Ein Kontaktabbruch entsteht meistens aus einer Notsituation heraus. Weil man so verletzt und gekränkt ist (wurde), denken wir, der Abbruch bringt uns Ruhe und Frieden! Leider ist das nicht der Fall. Jedenfalls nur vorübergehend.

In meinem Fall waren Gespräche mit meiner Familie aus mir unerklärlichen Gründen nicht mehr möglich. Ich nutzte den Geburtstag meiner Mutter, um ein liebevolles Gespräch zu führen. Es kam nichts, nur Kälte und Stille. Ich war vorbereitet und gab meinen Eltern beim Verlassen des Hauses einen sehr langen Brief. Ohne Bewertungen oder Schuldzuweisung, stattdessen mit Verständnis und ganz viel Liebe und der Zuversicht, dass es danach möglich sein wird, bestehend „Konflikte?“ zu lösen. Das ist nun bald fünf Jahre her und es vergeht kein Tag wo ich nicht daran denke. Es hat nie wieder auch nur ein Lebenszeichen von meiner Familie gegeben. Geschwister und Eltern sind zwar nicht gestorben, jedoch sind sie für mich auch nicht mehr greifbar.

Es ist mir gelungen abzuschließen. Ich warte und erwarte nichts mehr. Allerdings musste ich mit dieser Situation lernen, richtig umzugehen. Eis sehr langer schmerzhafter Weg. Eines sei gesagt: Durch die Funkstille alleine, werden Probleme nur verdrängt, das Grundproblem bleibt! Beide Seiten bleiben innerlich miteinander beschäftigt. Auch wenn es wie in meinem Fall, nur mehr sehr selten und nicht mehr schmerzhaft ist.

Bindungserfahrungen der Kindheit

Ich habe mich sehr viel und ganz lange mit diesem Thema beschäftigt. Und ich kann heute sagen, ob jemand dazu tendiert, eine Beziehung unerwartet abzubrechen oder anderenfalls, um beinahe jeden Preis festzuhalten, hängt weitgehend davon ab, wie die Bindungserfahrungen in der Kindheit erlebt wurden! Ja … und schon wieder ist sie da, unsere Kindheit die uns so sehr prägt. 😀

In meiner Familie fehlten immer die Worte um Konflikte ordentlich zu klären. Oder sich vernünftig zu trennen. Es wurde immer nur geschwiegen. Diese Sprachlosigkeit kann über Generationen wiederholt werden und soweit ich mich erinnere, war das auch so.
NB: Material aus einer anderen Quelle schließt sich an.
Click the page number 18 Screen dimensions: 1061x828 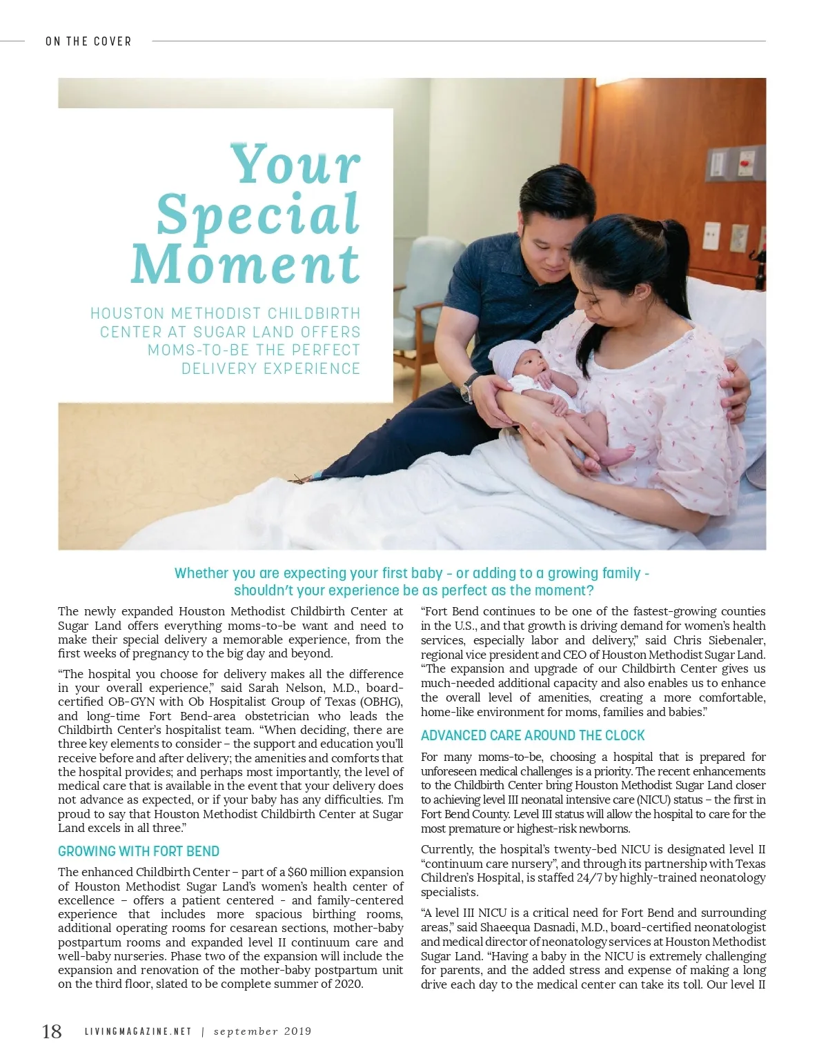[52, 1031]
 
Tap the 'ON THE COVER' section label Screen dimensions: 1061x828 [88, 41]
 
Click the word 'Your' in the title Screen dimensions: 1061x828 [295, 164]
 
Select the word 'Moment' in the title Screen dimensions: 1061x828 [246, 264]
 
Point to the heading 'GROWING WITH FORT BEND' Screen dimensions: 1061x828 [139, 851]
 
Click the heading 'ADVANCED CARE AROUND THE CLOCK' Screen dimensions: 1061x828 [533, 735]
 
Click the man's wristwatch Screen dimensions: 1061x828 [468, 388]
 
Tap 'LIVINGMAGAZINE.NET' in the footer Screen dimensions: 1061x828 [138, 1032]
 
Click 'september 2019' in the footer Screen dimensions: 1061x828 [262, 1032]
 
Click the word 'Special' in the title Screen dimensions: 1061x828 [258, 215]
Es ist leider so, unbewusst wiederholt man etwas das man erlebt hat, wenn es nicht reflektiert werden konnte.

Sich aus der bedrückenden Situation befreien

Manchmal braucht es radikale Schritte, um wieder Durchatmen zu können. Die Ablehnung und fehlende Möglichkeit miteinander zu reden, fühlt sich an als würde man einfach wegradiert werden. Trotzdem muss man den Tatsachen ins Auge sehen. Liebe, Freundschaft und Anerkennung können wir nicht erzwingen. Nicht von Freunden oder vom Partner und auch nicht, von den Eltern!

Mir gelang es während meiner Ausbildung, ein eigenes Leben aufzubauen. Anders als das Leben meiner Eltern. Mein Leben wurde allerdings immer infrage gestellt. Es gab immer wieder Annäherungen, erfolgreich waren sie immer nur kurz. Es war ein ständiger Kreislauf von Verletzungen, Ärger und Missverständnissen. Danach folgte wieder Stille.
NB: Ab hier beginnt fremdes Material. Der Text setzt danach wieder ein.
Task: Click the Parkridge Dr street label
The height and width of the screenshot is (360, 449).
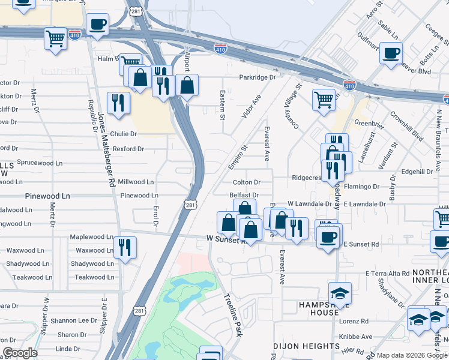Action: click(x=258, y=77)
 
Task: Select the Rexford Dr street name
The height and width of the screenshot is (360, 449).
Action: click(x=128, y=149)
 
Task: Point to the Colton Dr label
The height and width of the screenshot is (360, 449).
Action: click(x=247, y=182)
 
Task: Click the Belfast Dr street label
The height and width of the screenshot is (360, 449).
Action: click(x=244, y=196)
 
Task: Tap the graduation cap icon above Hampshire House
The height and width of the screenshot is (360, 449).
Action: click(x=340, y=293)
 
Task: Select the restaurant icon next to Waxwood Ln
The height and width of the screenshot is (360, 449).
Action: click(x=125, y=247)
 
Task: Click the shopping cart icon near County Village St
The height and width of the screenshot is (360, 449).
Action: click(x=324, y=99)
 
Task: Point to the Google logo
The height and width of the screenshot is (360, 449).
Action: click(x=20, y=353)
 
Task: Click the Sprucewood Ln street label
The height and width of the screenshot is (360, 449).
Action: click(x=40, y=163)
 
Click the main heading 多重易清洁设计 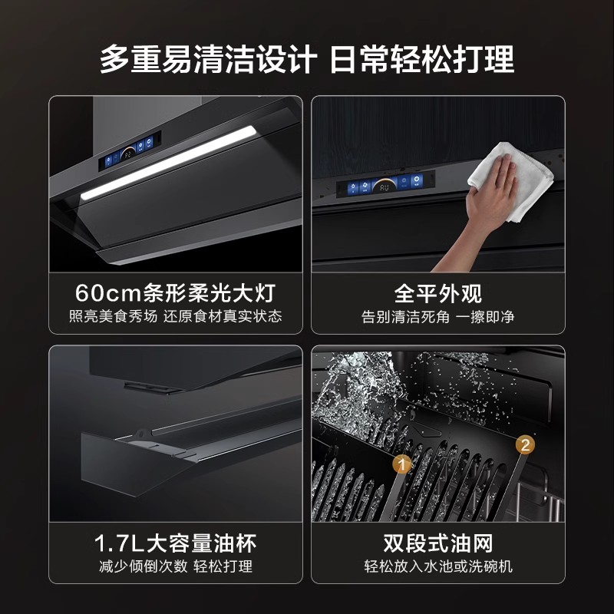coord(208,59)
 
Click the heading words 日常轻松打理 coord(422,59)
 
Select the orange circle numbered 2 coord(525,444)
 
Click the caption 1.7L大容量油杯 coord(176,543)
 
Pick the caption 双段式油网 coord(437,543)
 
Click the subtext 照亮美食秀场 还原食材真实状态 coord(175,316)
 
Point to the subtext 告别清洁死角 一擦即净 coord(437,316)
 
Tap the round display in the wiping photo coord(384,186)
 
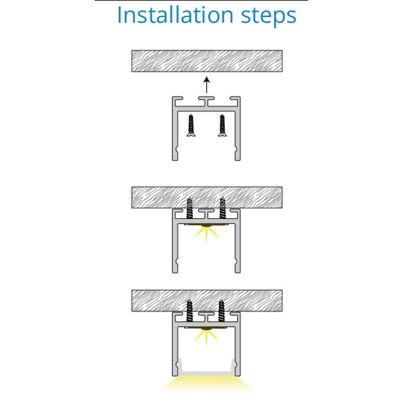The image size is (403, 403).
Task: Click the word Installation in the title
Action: point(175,15)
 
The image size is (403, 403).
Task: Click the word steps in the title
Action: point(269,17)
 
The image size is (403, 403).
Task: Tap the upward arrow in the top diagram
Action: point(207,85)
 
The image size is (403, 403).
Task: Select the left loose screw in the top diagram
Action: point(191,125)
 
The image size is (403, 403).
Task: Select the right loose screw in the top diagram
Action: point(222,125)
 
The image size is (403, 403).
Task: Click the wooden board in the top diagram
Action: point(207,61)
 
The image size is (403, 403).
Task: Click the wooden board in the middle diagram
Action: point(207,197)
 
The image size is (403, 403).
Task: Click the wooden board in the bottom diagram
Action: point(207,301)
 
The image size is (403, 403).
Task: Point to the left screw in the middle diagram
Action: point(190,208)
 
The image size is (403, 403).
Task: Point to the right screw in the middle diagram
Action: point(223,208)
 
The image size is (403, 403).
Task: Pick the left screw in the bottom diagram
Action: point(189,311)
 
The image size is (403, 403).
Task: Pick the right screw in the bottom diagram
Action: point(221,311)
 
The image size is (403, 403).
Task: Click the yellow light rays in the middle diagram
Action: point(207,234)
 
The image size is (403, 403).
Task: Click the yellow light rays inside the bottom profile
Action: point(207,338)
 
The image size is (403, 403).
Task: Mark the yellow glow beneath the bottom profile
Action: point(207,384)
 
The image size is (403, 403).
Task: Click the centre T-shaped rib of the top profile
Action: point(206,101)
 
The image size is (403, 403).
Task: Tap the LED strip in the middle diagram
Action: point(207,225)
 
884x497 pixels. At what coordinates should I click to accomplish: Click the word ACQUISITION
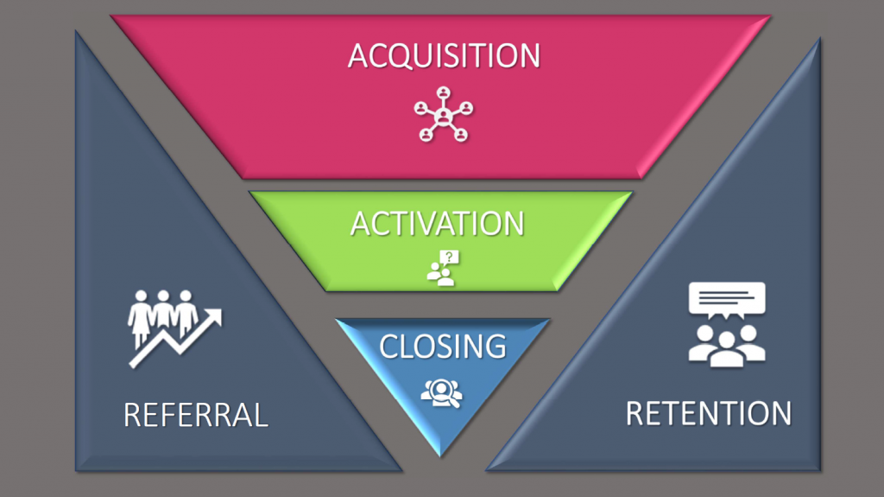click(x=444, y=55)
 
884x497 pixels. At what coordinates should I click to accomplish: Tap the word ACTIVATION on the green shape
click(x=437, y=223)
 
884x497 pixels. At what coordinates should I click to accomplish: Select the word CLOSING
click(x=442, y=346)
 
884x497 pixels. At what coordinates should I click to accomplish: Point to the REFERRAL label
click(x=196, y=415)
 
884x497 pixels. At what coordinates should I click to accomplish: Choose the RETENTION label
click(x=708, y=413)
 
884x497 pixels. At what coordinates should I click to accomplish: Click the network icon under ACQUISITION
click(x=444, y=113)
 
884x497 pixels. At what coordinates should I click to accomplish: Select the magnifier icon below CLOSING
click(x=441, y=392)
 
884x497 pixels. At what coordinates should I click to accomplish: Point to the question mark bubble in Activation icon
click(x=450, y=257)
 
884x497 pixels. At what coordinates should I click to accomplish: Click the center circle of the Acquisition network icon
click(x=444, y=114)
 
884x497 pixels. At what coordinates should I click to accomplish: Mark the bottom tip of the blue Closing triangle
click(x=442, y=455)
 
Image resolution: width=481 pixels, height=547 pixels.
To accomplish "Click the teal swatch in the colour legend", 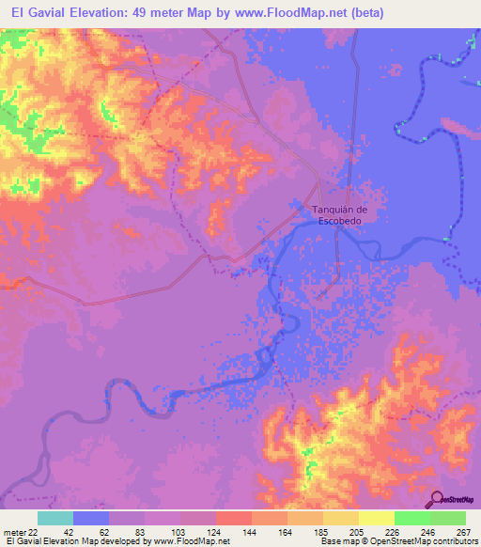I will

Aber irgendwann war sie wieder da … diese Stimme, die flüsterte: „Hey, es ist doch deine Schwester, es sind deine Eltern, sei nicht so, sie haben es nicht anders gelernt …“ so in etwa und die Spiele begannen von vorne. Diese Geschichte ist meine, aber ich weiß von ganz vielen Menschen, dass es ihre eigene sein könnte.

Viele „Verlassene“ müssen zumindest versucht haben, den Kontakt wieder aufzunehmen und sei es nur mit einem Brief. Wenn das nicht gelingt, und man genügend Bedenkpause gegeben hat, ist es wirklich besser loszulassen. Wenn alle Bemühungen nicht wahrgenommen werden wollen, sollte das Wort Selbstliebe vorrücken. <3 Man quält sich sonst nur.

Ich habe für mich ein Ritual gefunden, mit dem Familienverlust umzugehen. Ich schreibe gedanklich einen Brief in dem steht, dass ich das, was in der Familie in den ganzen Jahren geschehen ist und ich nach großer Kraftanstrengung zu der Erkenntnis gekommen bin, ihre Entscheidung anzunehmen und zu akzeptieren. Ich habe mein Bestes gegeben, mehr kann ich nicht tun.

Meiner Meinung nach ist es außerordentlich wichtig innerlich aufzuräumen. Frieden zu schließen und auch zu vergeben. Obwohl ich mit der „Vergebung“ noch nicht ganz fertig bin >ehrlich bin<!“ Wie das jeder für sich handhabt, ist individuell. Eines steht jedenfalls in Stein gemeißelt: Nichts auf der Welt kann man erzwingen.

Falls Du vielleicht gerade in solch stillen Zeit steckst, schenk Dir die Zeit um richtig zu handeln und am besten ohne Erwartungen. Du bist auch ohne diese Menschen vollständig und wunderbar. Ganz viel Selbstliebe.